Abstract

The interrelationships among education, smoking, and non-cardiovascular (non-CVD) mortality were examined in middle-aged white males from the Chicago Peoples Gas Company Study (PG), the Chicago Western Electric Company Study (WE), and the Chicago Heart Association Detection Project in Industry (CHA). In each study, college graduates had the lowest prevalence of current smokers and the highest prevalence of former smokers. The associations between education and smoking were strongest in CHA, a study with baseline measurements 10-14 years after those of PG and WE and 3-8 years after the US Surgeon General's report on smoking and health in 1964. In PG and WE, the relative risks of non-CVD death for those who did not attend college compared to those who did were 1.50 and 1.38 (95% limits, 1.04 to 2.18 and 0.95 to 2.02). In CHA, the relative risk for those who did not graduate from college compared to those who did was 1.55 (1.17, 2.05).
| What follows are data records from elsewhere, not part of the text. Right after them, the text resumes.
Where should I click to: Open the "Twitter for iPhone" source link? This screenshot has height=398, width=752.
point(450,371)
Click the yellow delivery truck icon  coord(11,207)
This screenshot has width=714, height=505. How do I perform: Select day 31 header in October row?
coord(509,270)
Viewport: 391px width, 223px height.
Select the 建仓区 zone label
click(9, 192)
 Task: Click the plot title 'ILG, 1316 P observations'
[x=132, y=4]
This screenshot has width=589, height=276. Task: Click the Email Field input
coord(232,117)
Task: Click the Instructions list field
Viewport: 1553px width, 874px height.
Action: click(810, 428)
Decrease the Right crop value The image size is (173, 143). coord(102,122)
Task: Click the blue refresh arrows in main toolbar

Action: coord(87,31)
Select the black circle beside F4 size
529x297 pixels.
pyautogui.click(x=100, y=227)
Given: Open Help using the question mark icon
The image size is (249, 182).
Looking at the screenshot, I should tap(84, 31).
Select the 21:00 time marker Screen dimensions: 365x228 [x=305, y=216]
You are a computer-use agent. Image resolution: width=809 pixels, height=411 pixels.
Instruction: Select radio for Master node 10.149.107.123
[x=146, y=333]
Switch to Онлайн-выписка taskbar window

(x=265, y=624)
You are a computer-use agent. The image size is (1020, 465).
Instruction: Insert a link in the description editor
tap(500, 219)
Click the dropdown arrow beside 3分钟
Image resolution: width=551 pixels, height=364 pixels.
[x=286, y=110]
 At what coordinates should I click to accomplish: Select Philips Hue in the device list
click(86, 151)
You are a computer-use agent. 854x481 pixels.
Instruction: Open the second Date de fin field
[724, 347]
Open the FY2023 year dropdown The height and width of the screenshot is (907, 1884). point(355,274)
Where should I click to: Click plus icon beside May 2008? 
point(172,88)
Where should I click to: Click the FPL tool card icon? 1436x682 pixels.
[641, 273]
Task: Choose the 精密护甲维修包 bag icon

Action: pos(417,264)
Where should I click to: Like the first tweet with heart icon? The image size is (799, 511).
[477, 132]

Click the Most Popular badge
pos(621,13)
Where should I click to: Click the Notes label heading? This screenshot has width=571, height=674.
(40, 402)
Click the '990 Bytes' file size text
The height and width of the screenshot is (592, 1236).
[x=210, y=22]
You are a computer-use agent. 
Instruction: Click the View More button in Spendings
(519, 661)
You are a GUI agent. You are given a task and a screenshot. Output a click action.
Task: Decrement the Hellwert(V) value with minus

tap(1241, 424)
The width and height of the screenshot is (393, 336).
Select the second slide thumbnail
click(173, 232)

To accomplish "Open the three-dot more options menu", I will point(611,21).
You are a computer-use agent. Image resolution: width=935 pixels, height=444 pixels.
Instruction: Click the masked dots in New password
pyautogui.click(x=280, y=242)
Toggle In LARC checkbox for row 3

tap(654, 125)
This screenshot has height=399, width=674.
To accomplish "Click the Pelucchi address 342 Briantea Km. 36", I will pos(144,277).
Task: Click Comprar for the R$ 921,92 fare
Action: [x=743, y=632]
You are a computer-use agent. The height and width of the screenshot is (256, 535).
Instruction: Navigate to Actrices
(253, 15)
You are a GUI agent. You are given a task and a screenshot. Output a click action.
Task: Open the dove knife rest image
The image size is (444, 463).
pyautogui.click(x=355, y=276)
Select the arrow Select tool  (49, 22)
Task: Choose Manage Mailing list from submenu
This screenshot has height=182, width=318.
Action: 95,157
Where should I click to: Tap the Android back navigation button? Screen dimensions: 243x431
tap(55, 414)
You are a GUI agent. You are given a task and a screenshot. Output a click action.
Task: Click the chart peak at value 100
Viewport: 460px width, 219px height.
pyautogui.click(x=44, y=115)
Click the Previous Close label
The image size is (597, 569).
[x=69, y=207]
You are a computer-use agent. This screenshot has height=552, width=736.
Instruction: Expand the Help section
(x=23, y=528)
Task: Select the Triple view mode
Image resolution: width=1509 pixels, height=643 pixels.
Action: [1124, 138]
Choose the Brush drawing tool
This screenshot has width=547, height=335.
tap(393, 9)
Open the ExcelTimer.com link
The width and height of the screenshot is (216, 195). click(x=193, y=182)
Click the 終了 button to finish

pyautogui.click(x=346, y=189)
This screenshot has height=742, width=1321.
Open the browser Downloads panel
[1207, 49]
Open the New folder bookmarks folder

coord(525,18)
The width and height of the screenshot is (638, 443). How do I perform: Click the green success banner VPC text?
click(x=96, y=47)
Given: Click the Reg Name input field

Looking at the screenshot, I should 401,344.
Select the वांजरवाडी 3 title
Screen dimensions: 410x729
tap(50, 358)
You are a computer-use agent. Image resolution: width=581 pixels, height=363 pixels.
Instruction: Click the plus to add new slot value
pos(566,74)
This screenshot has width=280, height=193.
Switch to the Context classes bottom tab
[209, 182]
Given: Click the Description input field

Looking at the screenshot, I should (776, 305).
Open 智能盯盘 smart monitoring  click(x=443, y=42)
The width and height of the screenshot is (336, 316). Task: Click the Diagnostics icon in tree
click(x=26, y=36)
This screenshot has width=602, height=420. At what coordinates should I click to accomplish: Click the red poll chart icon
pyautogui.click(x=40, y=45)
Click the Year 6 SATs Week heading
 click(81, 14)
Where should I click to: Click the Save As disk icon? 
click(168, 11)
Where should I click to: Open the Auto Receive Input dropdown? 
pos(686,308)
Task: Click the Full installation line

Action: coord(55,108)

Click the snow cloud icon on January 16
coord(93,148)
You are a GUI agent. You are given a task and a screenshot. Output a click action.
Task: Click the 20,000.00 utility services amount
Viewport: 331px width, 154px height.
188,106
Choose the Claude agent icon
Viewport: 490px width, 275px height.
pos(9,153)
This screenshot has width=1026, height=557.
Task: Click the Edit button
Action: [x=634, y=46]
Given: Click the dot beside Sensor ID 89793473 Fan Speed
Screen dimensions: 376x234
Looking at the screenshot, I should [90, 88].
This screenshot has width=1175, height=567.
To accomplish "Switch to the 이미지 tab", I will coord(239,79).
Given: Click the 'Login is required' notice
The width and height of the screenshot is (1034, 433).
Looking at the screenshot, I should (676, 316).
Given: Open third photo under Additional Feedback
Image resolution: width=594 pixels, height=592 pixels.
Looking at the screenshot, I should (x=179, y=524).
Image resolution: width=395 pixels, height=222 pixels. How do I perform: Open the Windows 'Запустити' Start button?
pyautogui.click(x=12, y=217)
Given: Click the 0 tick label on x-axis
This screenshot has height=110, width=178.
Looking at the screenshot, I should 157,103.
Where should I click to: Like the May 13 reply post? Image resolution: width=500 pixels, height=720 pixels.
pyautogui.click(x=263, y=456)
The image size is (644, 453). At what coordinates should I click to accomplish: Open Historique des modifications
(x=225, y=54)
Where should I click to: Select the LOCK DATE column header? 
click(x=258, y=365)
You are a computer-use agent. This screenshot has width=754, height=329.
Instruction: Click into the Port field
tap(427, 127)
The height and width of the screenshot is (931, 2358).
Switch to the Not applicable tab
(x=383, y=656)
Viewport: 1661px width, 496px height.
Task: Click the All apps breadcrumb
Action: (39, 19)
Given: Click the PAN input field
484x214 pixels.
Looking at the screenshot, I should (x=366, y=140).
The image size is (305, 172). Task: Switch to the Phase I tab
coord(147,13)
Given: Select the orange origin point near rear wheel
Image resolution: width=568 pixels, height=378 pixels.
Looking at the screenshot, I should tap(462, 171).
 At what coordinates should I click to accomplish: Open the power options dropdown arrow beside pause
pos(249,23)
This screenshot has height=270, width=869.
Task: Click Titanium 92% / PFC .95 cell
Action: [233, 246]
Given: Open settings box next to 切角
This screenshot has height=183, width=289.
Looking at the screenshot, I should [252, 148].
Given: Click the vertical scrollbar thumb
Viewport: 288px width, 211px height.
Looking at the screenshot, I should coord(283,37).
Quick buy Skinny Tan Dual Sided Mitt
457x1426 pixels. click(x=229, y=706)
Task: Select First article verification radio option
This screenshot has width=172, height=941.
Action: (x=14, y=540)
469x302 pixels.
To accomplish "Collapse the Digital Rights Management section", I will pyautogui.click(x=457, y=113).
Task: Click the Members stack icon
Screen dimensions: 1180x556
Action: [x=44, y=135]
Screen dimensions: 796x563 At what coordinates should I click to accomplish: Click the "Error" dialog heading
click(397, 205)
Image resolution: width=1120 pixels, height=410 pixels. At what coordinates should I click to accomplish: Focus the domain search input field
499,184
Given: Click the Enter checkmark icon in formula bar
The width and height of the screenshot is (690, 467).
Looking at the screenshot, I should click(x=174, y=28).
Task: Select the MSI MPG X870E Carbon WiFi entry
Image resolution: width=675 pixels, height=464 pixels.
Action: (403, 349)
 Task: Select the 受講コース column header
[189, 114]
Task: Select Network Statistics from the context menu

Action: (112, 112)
Differences in baseline cigarette smoking could account for only 23-29% of these increased risks. Because the associations between education and non-CVD mortality may have been confounded by changes in smoking status over the course of follow-up in these studies, non-CVD deaths were subdivided into those from causes related to smoking and causes not related to smoking. For smoking-related causes, the relative risk of death for those who did not attend/graduate from college was 1.95 (0.96, 3.95) in WE, 2.13 (1.18, 3.87) in PG, and 2.34 (1.47, 3.84) in CHA, while the relative risks for causes not related to smoking were 1.17, 1.12 and 1.16, respectively. These findings suggest that education is related inversely to non-CVD mortality primarily through smoking and smoking-related causes of death. With smoking becoming increasingly a habit of the less well-educated, these findings underscore the need for smoking prevention and cessation programmes targeted at the lower end of the socioeconomic scale.